Select every line of the listing that contains the string "name", treating uppercase and lowercase letters as distinct, and copy each such line.
___
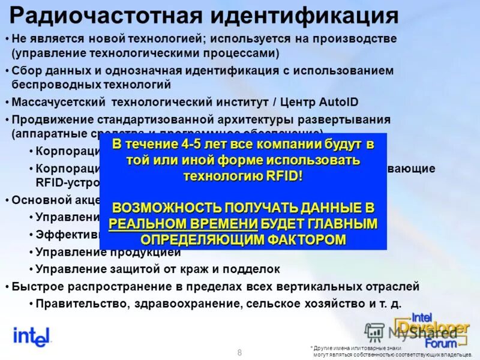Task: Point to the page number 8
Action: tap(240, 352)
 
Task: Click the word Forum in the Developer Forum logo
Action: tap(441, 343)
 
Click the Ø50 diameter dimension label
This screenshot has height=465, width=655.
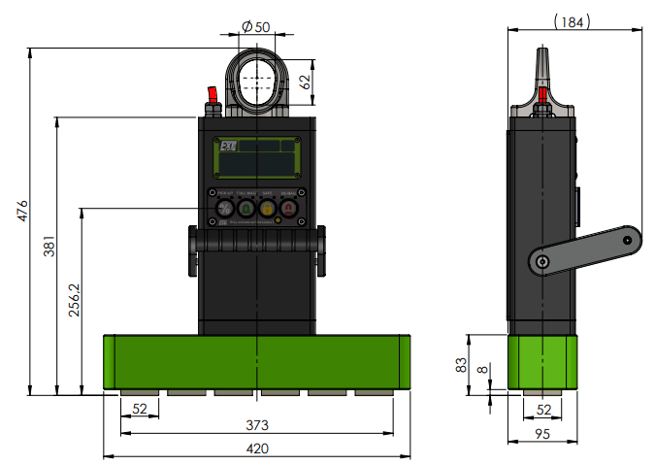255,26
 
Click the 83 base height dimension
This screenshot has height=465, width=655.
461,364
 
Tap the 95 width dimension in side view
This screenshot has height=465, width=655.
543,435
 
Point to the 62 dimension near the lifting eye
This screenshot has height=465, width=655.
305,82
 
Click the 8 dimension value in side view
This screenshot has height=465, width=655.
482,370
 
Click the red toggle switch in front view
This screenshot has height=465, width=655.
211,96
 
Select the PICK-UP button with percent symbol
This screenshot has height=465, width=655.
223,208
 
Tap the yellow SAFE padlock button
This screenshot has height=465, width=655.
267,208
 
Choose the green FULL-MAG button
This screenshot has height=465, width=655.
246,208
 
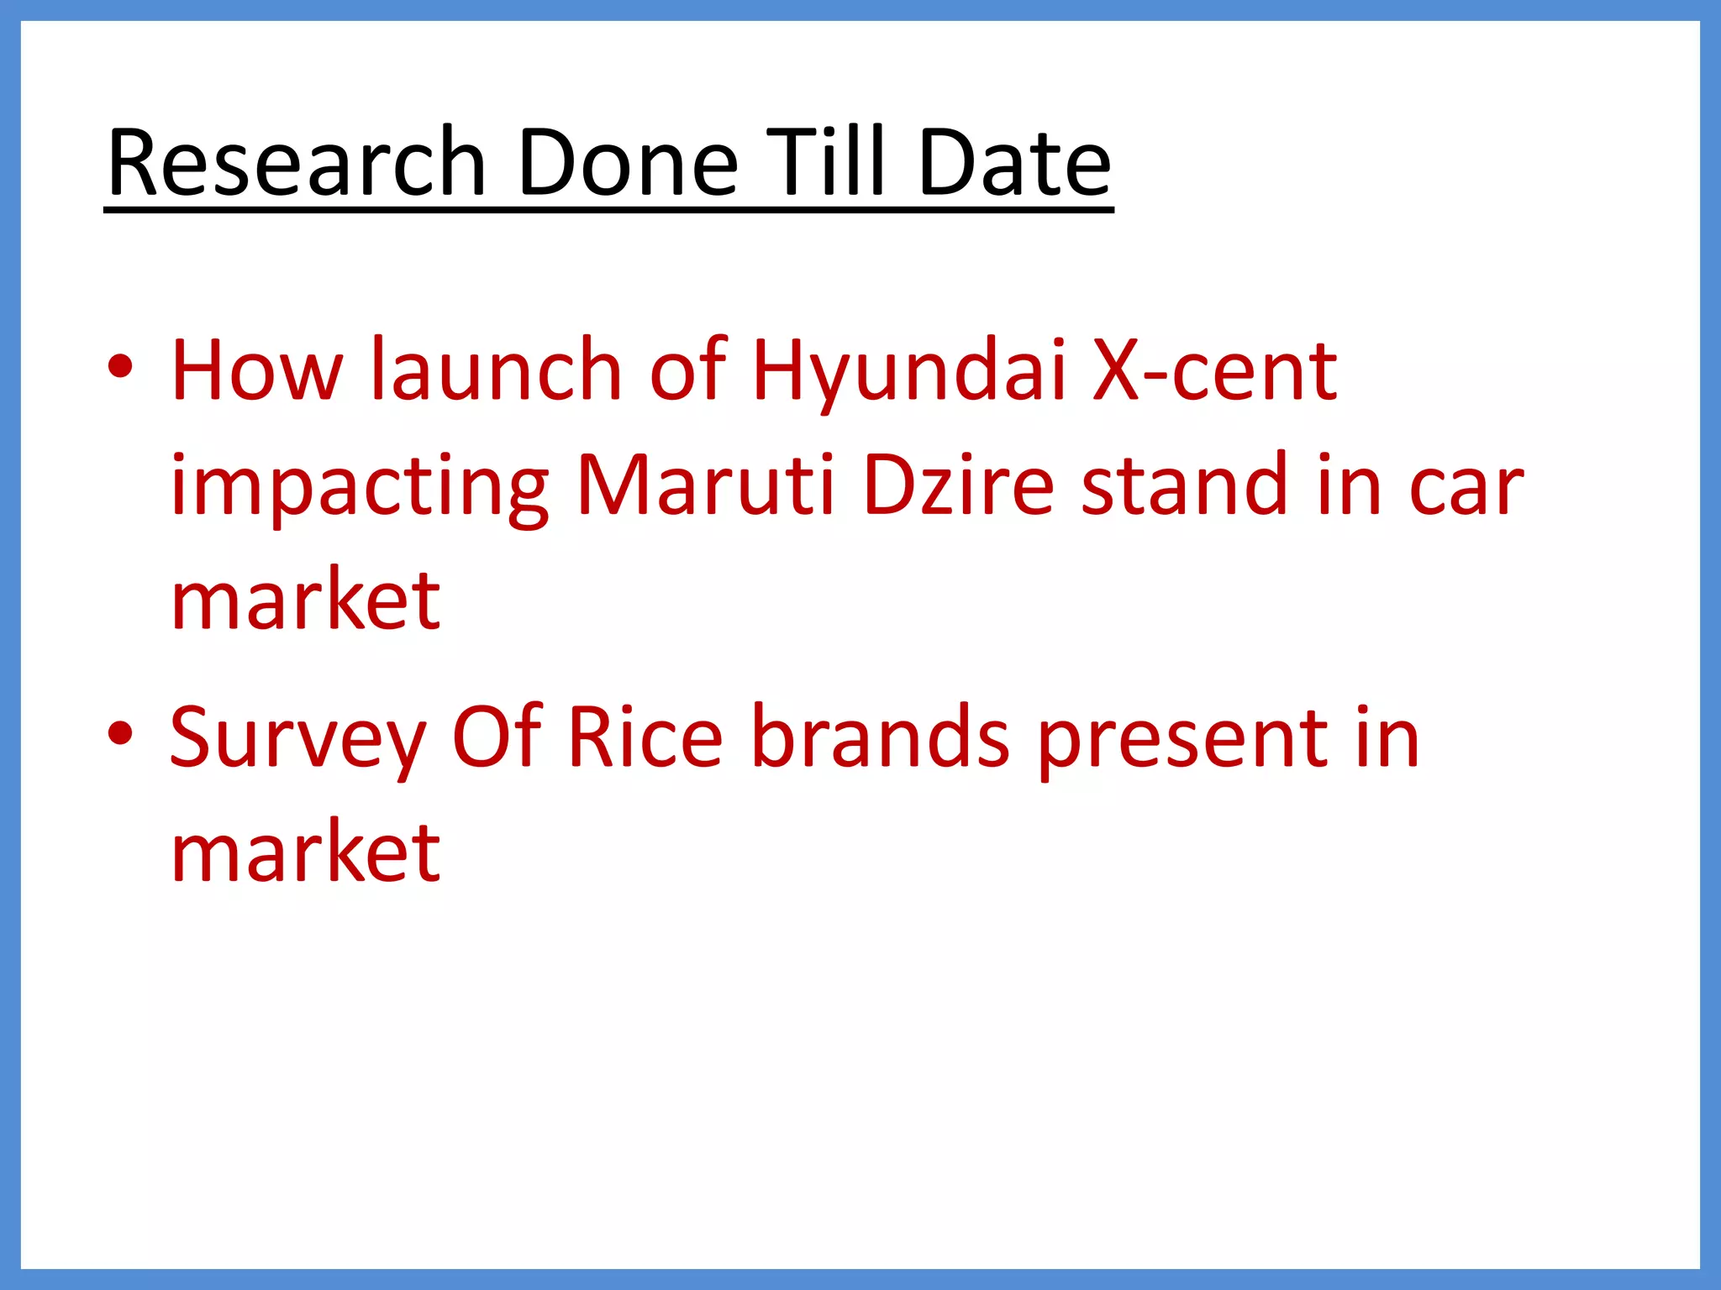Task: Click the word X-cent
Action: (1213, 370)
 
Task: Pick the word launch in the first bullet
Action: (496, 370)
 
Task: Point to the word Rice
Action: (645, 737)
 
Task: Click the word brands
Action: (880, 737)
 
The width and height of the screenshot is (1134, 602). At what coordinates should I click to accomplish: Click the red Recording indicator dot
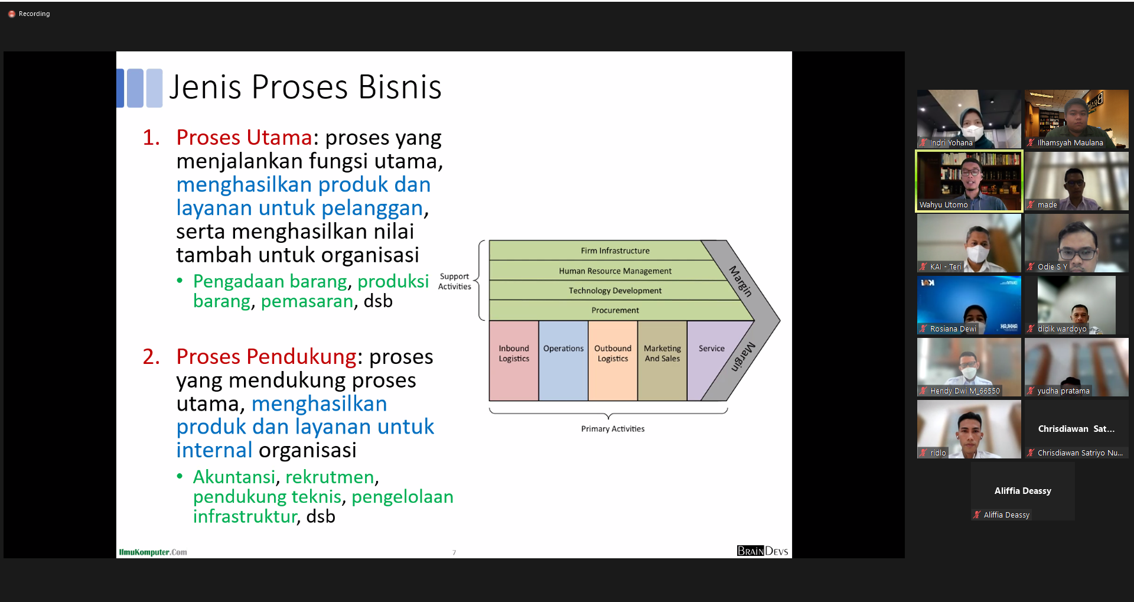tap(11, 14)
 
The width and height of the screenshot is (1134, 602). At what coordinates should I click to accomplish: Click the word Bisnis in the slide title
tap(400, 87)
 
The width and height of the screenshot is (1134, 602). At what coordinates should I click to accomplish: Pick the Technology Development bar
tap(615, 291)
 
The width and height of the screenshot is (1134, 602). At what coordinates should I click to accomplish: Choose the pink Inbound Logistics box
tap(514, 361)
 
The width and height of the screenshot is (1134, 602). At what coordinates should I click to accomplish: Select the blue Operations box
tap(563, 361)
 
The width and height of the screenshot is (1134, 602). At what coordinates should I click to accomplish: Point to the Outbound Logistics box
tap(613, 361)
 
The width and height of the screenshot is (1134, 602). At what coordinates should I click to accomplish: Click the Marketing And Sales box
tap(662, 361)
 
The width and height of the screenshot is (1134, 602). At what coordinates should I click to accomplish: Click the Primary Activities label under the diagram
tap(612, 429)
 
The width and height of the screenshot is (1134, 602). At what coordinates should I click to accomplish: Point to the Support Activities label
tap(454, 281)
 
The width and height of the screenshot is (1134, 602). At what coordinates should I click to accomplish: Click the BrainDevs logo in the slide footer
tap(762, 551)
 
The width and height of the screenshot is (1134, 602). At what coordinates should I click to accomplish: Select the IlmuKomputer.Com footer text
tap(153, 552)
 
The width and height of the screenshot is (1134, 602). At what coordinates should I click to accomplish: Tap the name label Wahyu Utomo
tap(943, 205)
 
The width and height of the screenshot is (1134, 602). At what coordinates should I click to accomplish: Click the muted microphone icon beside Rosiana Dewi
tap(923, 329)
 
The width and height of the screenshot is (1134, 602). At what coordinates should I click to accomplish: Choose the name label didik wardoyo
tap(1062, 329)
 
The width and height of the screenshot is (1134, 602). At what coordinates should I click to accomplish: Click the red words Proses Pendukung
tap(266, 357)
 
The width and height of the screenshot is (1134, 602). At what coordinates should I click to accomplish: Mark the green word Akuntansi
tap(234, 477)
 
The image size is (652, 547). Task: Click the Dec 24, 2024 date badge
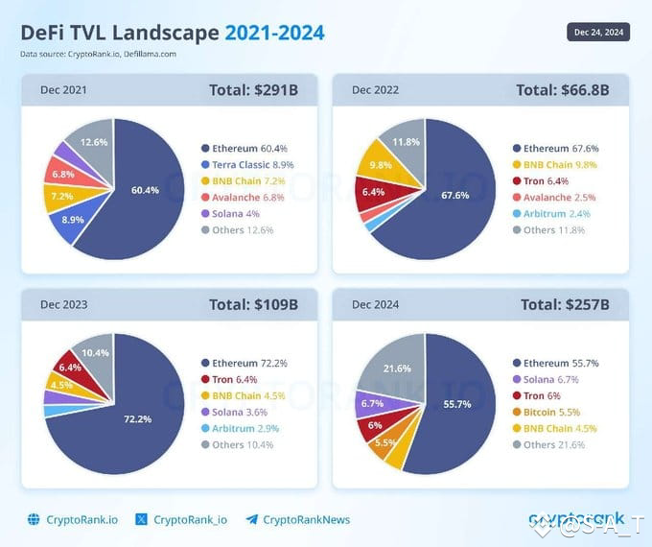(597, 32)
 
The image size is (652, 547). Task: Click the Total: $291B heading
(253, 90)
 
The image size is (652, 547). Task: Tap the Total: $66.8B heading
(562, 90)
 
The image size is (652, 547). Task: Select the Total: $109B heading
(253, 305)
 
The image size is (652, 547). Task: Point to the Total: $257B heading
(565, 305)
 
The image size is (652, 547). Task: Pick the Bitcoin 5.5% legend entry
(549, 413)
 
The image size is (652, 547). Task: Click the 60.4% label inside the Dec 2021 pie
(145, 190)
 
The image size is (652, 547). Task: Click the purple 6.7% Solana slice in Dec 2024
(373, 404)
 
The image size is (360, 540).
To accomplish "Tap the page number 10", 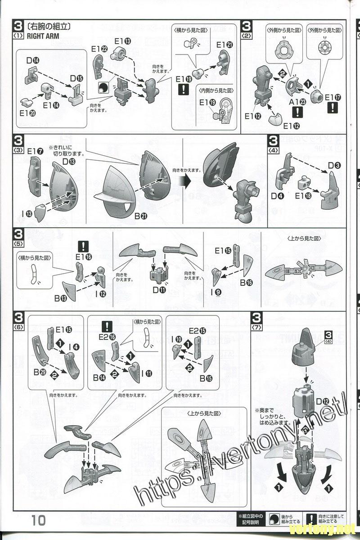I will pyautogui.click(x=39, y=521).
___
ANSWER FOR THIS EXERCISE:
The width and height of the screenshot is (1134, 602). At what coordinates should I click to accomplish: Tap the name label Wahyu Utomo
The width and height of the screenshot is (1134, 602). At what coordinates should I click to accomplish: Choose the name label didik wardoyo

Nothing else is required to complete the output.